The attack is only possible when all of the following conditions are met:

  • The application uses Spring Cloud Gateway Server Webflux (not MVC)
  • The actuator web endpoint is enabled with management.endpoints.web.exposure.include=gateway and management.endpoint.gateway.enabled=true or management.endpoint.gateway.access=unrestricted
  • The actuator endpoints are accessible to attackers and are not secured by authentication

The vulnerability is rooted in the use of a permissive SpEL evaluation context in the actuator route management API, which does not restrict access to sensitive beans. This enables attackers to craft expressions that directly reference system properties and environment variables, leading to information disclosure.

Patch Information

To address the vulnerability identified as CVE-2025-41253, the Spring team has released updates across multiple versions of Spring Cloud Gateway. These updates are designed to prevent unauthorized access to environment variables and system properties through the misuse of Spring Expression Language (SpEL) in route configurations.

Fixed Versions:

  • 4.3.x: Upgraded to version 4.3.2
  • 4.2.x: Upgraded to version 4.2.6
  • 4.1.x: Upgraded to version 4.1.12 (Commercial release)
  • 4.0.x: Upgraded to version 4.1.12 (Out of support)
  • 3.1.x: Upgraded to version 3.1.12 (Commercial release)

Key Changes in the Patch:

  1. Enhanced Validation of SpEL Expressions: The patch introduces stricter validation mechanisms for SpEL expressions used in route configurations. This ensures that only authorized and safe expressions are evaluated, mitigating the risk of exposing sensitive system properties.

  2. Restricted Access to Actuator Endpoints: The update modifies the default configuration to restrict access to actuator endpoints. By default, the gateway actuator endpoint is no longer exposed unless explicitly configured by the administrator. This change reduces the attack surface by preventing unauthorized users from creating or modifying routes that could exploit SpEL vulnerabilities.

  3. Improved Security Documentation: The release includes updated documentation emphasizing the importance of securing actuator endpoints. Administrators are advised to:

    • Remove the gateway from the management.endpoints.web.exposure.include property if it's not in use.
    • Secure actuator endpoints by implementing proper authentication and authorization mechanisms to prevent unauthorized access.

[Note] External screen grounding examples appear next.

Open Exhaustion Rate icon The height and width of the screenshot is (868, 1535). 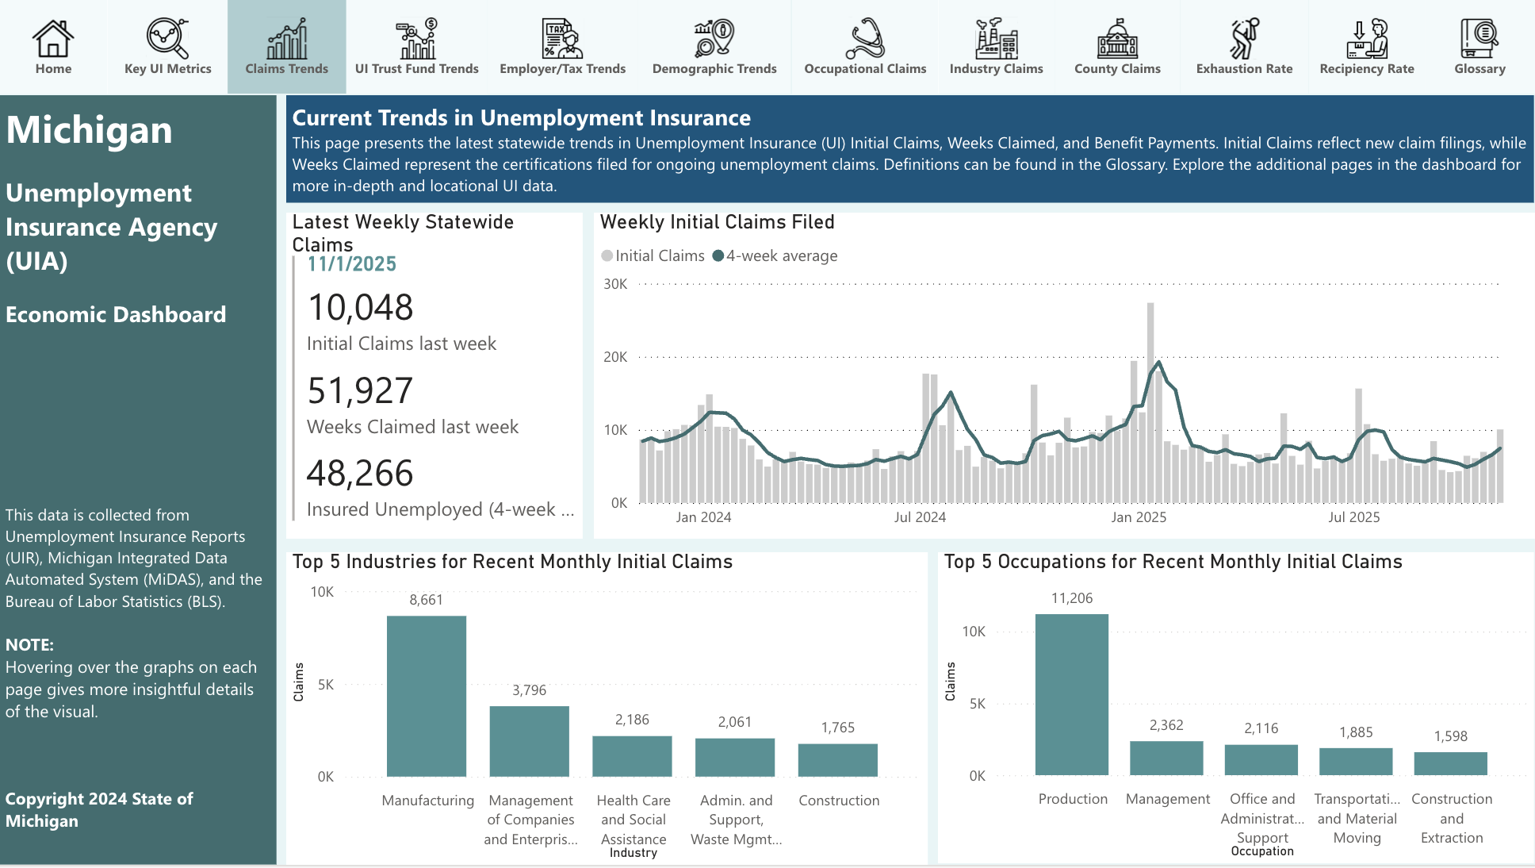tap(1244, 38)
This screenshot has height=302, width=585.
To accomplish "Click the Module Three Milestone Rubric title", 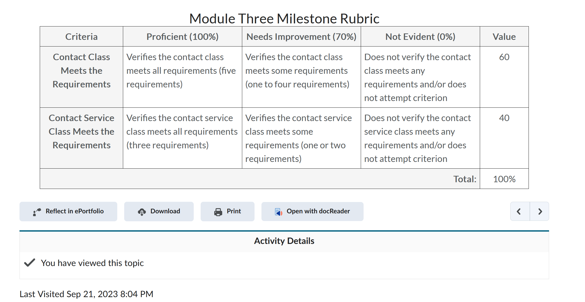I will coord(285,18).
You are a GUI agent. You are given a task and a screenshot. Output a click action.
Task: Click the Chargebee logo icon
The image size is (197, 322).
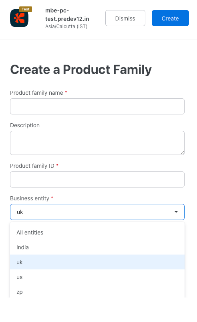pos(19,18)
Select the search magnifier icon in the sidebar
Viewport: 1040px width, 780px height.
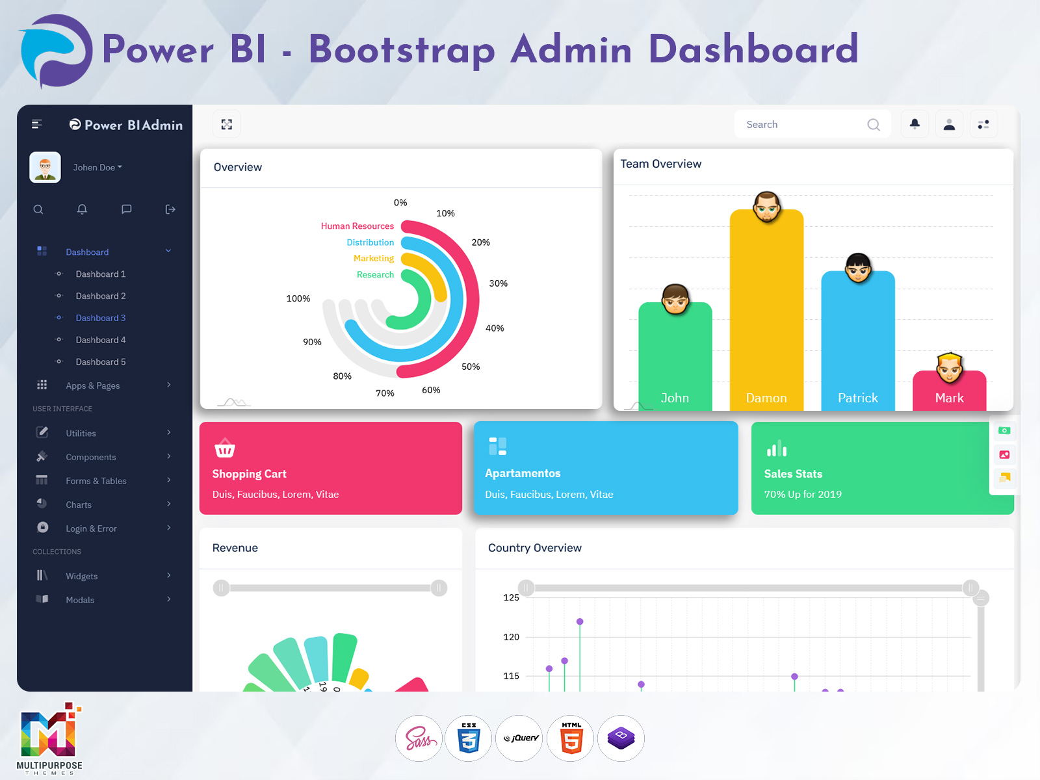(x=38, y=209)
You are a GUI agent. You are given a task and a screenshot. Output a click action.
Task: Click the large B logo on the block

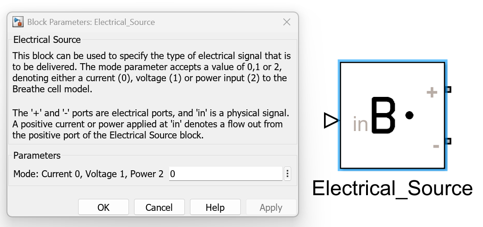click(x=383, y=115)
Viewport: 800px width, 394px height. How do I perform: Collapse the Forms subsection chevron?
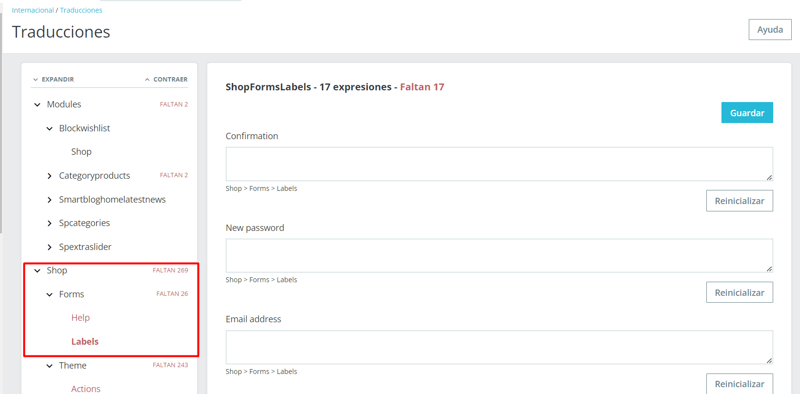(49, 294)
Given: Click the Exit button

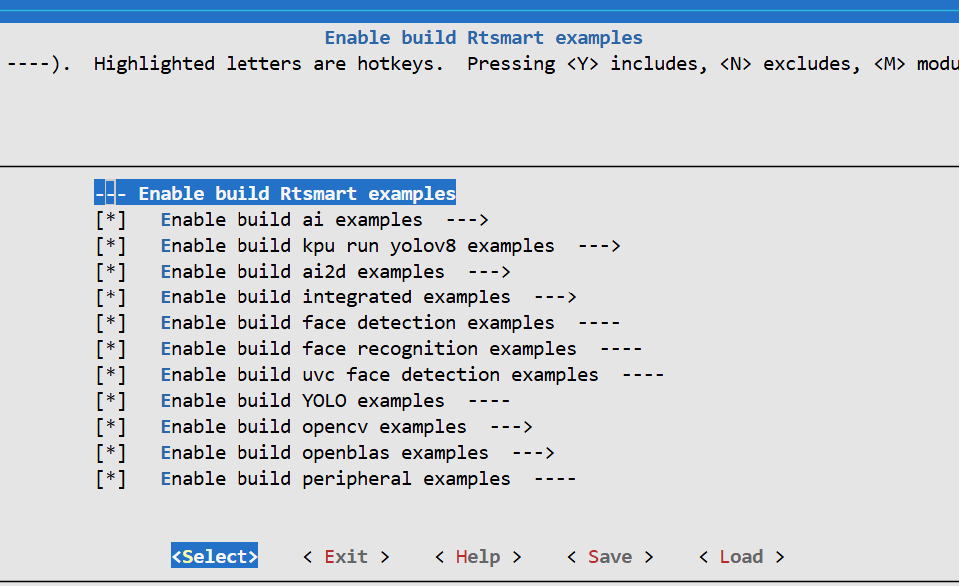Looking at the screenshot, I should click(x=346, y=557).
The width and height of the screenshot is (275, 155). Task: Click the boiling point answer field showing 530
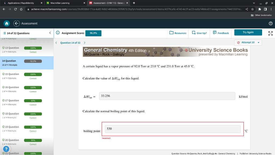point(172,129)
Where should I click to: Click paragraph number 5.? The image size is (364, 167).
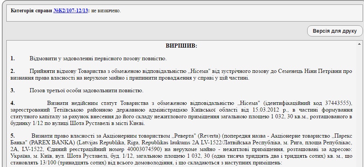click(13, 136)
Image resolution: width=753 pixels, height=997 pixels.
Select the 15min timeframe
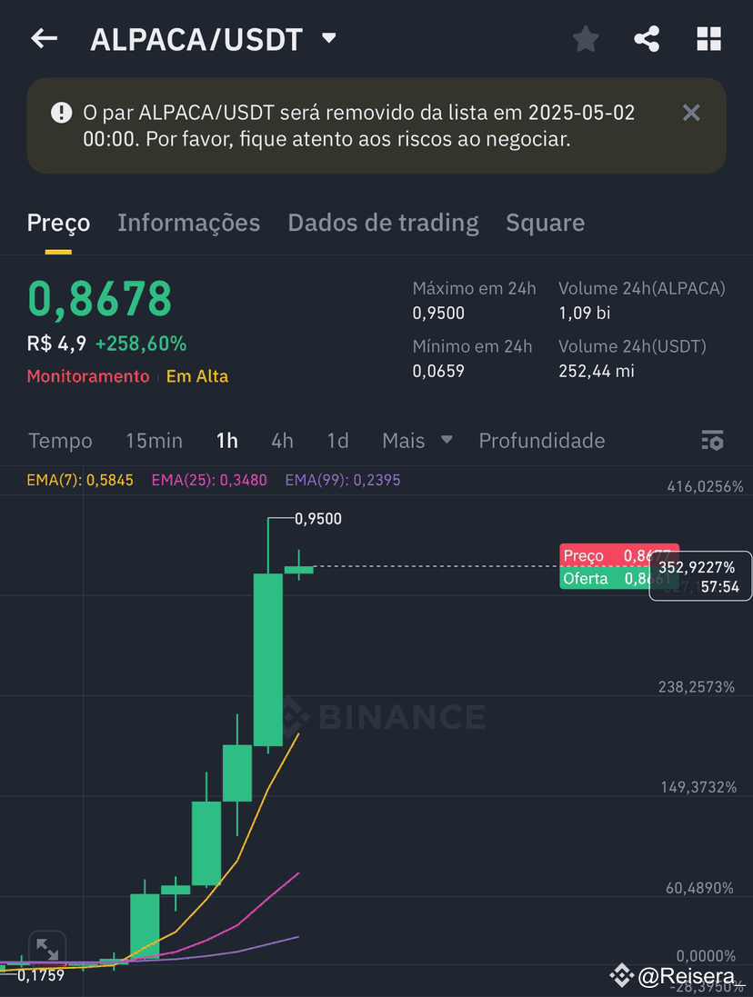click(x=154, y=441)
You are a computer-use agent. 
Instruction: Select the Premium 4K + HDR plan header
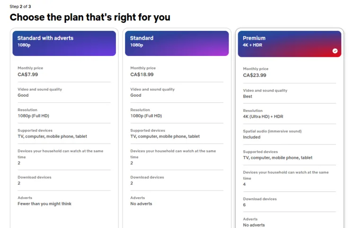[x=289, y=44]
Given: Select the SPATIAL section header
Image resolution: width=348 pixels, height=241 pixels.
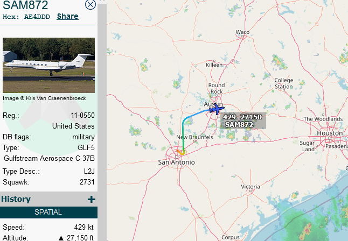Looking at the screenshot, I should click(x=48, y=212).
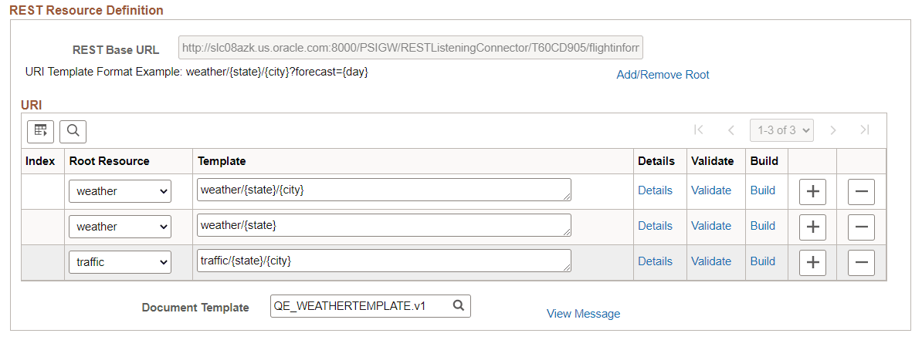Remove the weather/{state} row with minus button
The image size is (922, 340).
tap(861, 227)
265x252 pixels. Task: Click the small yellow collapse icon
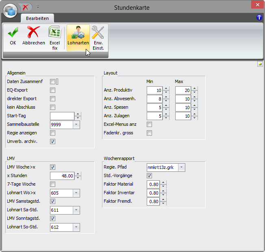point(260,64)
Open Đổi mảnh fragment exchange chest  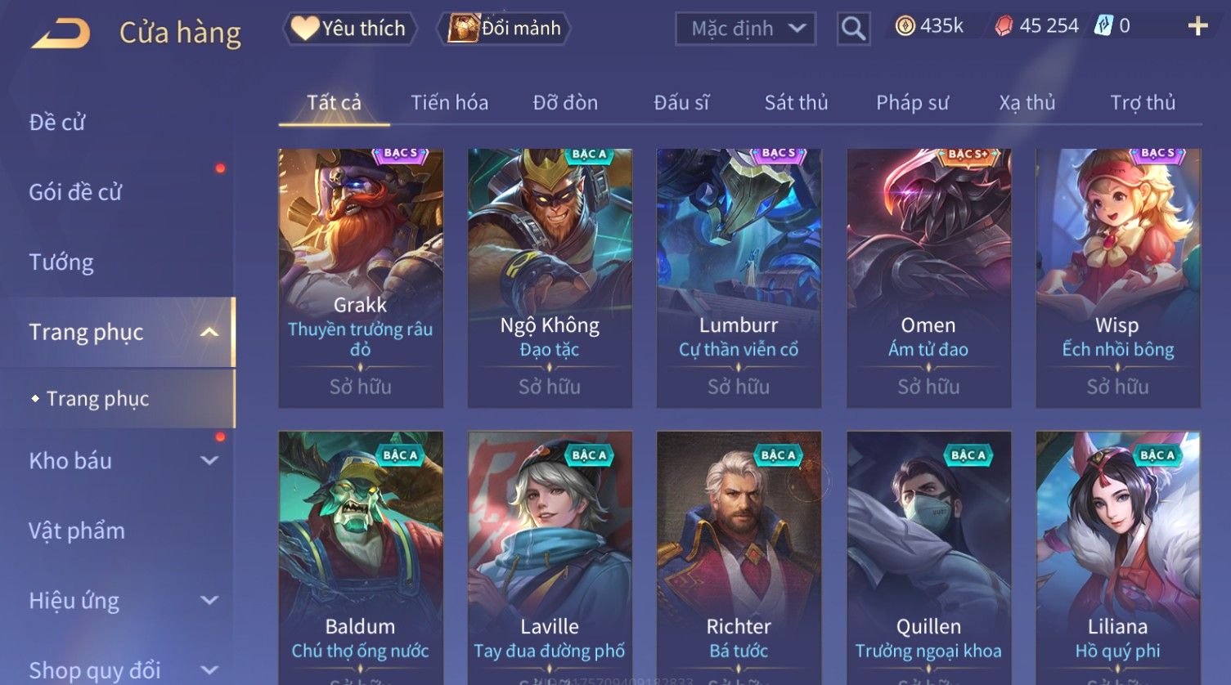pyautogui.click(x=504, y=29)
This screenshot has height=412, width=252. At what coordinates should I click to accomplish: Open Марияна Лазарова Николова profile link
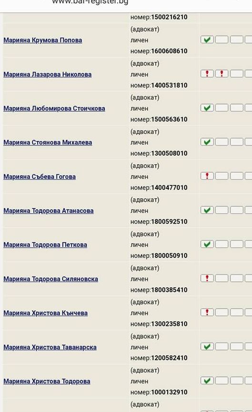47,74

Code Snippet Illustrating the Change:

# Previous configuration (vulnerable) management.endpoints.web.exposure.include=gateway # Updated configuration (secure by default) # The 'gateway' endpoint is not exposed unless explicitly included management.endpoints.web.exposure.include=health,info

By implementing these updates, the Spring team aims to fortify the security of applications using Spring Cloud Gateway, ensuring that environment variables and system properties remain protected from unauthorized access.

Patch Source: https://spring.io/security/cve-2025-41253

Affected Systems and Versions

CVE-2025-41253 affects only the Spring Cloud Gateway Server Webflux variant. The following versions are vulnerable:

  • 4.3.x versions prior to 4.3.2
  • 4.2.x versions prior to 4.2.6
  • 4.1.x versions prior to 4.1.12 (commercial support)
  • 4.0.x versions prior to 4.1.12 (out of support)
  • 3.1.x versions prior to 3.1.12 (commercial support)

Only configurations where the actuator web endpoint is enabled and exposed without authentication are vulnerable. Systems using the Spring Cloud Gateway Server MVC variant are not affected.

Vendor Security History

The Spring team, under VMware, has previously addressed similar vulnerabilities involving SpEL injection and actuator endpoint misconfiguration, such as CVE-2022-22947 and CVE-2025-41243. The vendor has a track record of releasing patches promptly and updating documentation to reflect best security practices. However, the recurrence of SpEL and actuator-related vulnerabilities indicates ongoing challenges in balancing the flexibility of dynamic configuration with the need for robust security controls in cloud-native Java applications.